- **REQUESTS**:
A. Answer these questions using the article about Del. Manoli Loupassi's recount request:
(i) Since what year has Loupassi served in the House?
(ii) By what margin did state election officials certify Adams as the winner?
(iii) Who is Katie Baker?
B. Copy out the records word for word, starting with the line that contains "This screenshot has height=750, width=453." and continuing through the end of the records.

- **DOCUMENT SEGMENT**:
** Start **

2017-12-06 / Featured / Front Page

After loss, Del. Manoli Loupassi refuses to go quietly


Del. Manoli Loupassi, in his law offices on West Broad Street, is asking for a recount after narrowly losing his 68th District seat to Democratic challenger Dawn Adams on Nov. 7. 
ASH DANIEL Del. Manoli Loupassi, in his law offices on West Broad Street, is asking for a recount after narrowly losing his 68th District seat to Democratic challenger Dawn Adams on Nov. 7. ASH DANIEL His successor has assumed the duties of delegate-elect of the 68th House District, attending meetings and agreeing to co-sponsor a bill during the upcoming General Assembly session that would open the Virginia Supreme Court’s criminal court database to public scrutiny.

Before Dawn Adams is sworn in as the newest member of Chesterfield’s legislative delegation, however, Manoli Loupassi says he wants to make sure the votes that apparently ended his tenure in the House of Delegates were tallied properly.

Loupassi, a Republican who has served in the House since 2008, filed paperwork in Richmond Circuit Court last week requesting a recount of the Nov. 7 election.

State election officials have certified Adams as the winner in the 68th District, with a margin of 336 votes out of more than 39,000 cast.

Since he conceded to Adams on election night, Loupassi had not made any public comments questioning the legitimacy of the results. During a telephone interview with the Observer last Tuesday evening, he seemed content to resume his law practice and wait for a future opportunity to re-enter the political arena.

Loupassi noted that he had given Adams his cell number and offered to help any way he could in her transition to elected office.

“It’s a democracy and the people have spoken,” he said.

About 48 hours later, Loupassi announced that he had decided to seek a recount, which is his right under Virginia law since he lost by less than 1 percent of the vote.

“I recognize the outcome may not change, but there’s no harm done in making sure that the vote is correct,” he said in a statement. “The people should be certain that all matters have been handled appropriately.”

There’s far more at stake than Loupassi’s political career. The GOP currently clings to a 51-49 advantage in the House of Delegates, having lost a staggering 15 seats and all three top statewide offices in a “wave election” many political analysts called an early referendum on Donald Trump’s presidency.

Democratic candidates have filed for recounts in three other closely contested House districts. Should they flip one, their party would effective neutralize the GOP’s long-held majority. 

“While we believe that recounts serve a critical function in ensuring every vote is counted, we find it interesting that Del. Loupassi has already twice conceded, deleted his Facebook page and even asked Delegate-elect Adams to attend a meeting for him because he had already checked out the day after the election,” said Katie Baker, a spokeswoman for the House Democratic Caucus, in a statement last week. “His decision to request a recount is clearly a response to pressure as Republicans watch their previous majority slipping away.” Parker Slaybaugh, a spokesman for Speaker elect Kirk Cox (R-Colonial Heights), said via email that Loupassi asked for a recount “simply to make sure we got it right.”

** End **

- **DATA ROWS**:

** Start **

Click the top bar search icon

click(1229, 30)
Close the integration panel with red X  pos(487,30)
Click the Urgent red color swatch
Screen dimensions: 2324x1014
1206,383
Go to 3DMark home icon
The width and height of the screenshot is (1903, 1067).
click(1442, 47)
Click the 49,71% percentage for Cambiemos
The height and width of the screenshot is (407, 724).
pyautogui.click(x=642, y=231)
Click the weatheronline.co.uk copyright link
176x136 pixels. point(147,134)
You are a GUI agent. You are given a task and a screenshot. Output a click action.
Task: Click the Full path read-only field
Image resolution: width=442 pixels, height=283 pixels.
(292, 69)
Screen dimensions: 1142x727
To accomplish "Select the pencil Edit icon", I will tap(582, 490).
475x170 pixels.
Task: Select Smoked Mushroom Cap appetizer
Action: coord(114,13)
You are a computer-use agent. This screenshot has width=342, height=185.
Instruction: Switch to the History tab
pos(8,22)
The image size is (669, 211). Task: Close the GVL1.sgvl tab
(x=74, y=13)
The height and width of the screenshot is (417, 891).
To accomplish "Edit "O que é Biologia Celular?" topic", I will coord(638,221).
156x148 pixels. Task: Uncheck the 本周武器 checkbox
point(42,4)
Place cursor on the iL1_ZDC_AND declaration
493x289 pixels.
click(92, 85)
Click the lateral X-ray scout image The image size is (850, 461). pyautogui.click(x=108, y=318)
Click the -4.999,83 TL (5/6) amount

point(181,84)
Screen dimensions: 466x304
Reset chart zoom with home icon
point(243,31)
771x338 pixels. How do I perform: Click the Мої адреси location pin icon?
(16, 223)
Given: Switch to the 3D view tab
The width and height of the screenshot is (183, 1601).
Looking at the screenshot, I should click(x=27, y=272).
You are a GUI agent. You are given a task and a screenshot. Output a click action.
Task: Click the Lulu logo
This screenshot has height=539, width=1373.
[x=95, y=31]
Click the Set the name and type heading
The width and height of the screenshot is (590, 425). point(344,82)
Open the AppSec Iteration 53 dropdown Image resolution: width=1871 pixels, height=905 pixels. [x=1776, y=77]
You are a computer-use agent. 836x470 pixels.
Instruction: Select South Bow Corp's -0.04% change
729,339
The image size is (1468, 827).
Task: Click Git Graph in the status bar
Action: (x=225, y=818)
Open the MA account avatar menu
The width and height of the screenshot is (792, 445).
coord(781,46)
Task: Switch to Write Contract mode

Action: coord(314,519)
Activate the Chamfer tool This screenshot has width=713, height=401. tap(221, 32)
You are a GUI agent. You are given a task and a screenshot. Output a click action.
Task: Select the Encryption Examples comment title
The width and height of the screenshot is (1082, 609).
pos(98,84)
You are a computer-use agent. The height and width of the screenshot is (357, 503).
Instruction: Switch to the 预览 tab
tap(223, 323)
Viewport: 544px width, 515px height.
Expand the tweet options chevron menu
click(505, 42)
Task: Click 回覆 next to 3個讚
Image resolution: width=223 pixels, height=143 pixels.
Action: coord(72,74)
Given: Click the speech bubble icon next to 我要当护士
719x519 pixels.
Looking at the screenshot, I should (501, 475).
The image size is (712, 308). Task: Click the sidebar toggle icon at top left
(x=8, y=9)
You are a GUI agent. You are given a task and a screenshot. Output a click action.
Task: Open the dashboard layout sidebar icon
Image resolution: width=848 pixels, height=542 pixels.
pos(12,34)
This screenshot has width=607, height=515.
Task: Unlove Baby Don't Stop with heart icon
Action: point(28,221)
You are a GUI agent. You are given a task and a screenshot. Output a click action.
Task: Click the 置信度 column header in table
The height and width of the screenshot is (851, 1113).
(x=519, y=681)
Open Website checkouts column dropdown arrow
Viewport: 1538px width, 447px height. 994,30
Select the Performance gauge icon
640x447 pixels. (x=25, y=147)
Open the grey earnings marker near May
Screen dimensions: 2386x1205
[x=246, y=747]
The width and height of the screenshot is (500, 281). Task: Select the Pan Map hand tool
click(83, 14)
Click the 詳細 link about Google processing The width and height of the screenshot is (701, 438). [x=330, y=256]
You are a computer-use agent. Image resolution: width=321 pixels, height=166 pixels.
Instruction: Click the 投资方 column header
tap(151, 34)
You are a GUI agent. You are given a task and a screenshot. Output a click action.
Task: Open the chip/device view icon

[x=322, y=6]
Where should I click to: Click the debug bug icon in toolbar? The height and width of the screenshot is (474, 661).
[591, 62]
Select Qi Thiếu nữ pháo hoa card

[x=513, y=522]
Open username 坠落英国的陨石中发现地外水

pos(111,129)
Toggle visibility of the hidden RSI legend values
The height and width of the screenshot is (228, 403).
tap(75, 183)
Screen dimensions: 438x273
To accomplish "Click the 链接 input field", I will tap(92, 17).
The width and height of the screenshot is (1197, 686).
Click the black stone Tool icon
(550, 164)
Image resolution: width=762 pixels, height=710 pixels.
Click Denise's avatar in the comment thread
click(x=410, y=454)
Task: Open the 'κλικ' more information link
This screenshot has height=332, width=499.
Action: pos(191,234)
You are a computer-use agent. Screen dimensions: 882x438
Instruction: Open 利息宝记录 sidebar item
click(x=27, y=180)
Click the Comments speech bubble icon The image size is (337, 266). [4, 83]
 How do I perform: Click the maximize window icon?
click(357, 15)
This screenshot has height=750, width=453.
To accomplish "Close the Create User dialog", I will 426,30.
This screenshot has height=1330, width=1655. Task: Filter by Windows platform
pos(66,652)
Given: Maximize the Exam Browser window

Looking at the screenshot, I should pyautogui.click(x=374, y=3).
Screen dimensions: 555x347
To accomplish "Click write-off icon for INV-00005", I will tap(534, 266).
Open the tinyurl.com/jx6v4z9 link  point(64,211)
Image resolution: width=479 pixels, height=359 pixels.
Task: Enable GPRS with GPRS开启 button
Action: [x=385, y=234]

** End **

- **ANSWERS TO THE TASKS**:
A.
(i) Since 2008.
(ii) By 336 votes out of more than 39,000 cast.
(iii) A spokeswoman for the House Democratic Caucus.

B.
This screenshot has height=750, width=453.
To accomplish "Close the Create User dialog", I will 426,30.
This screenshot has height=1330, width=1655. Task: Filter by Windows platform
pos(66,652)
Given: Maximize the Exam Browser window

Looking at the screenshot, I should pyautogui.click(x=374, y=3).
Screen dimensions: 555x347
To accomplish "Click write-off icon for INV-00005", I will tap(534, 266).
Open the tinyurl.com/jx6v4z9 link  point(64,211)
Image resolution: width=479 pixels, height=359 pixels.
Task: Enable GPRS with GPRS开启 button
Action: [x=385, y=234]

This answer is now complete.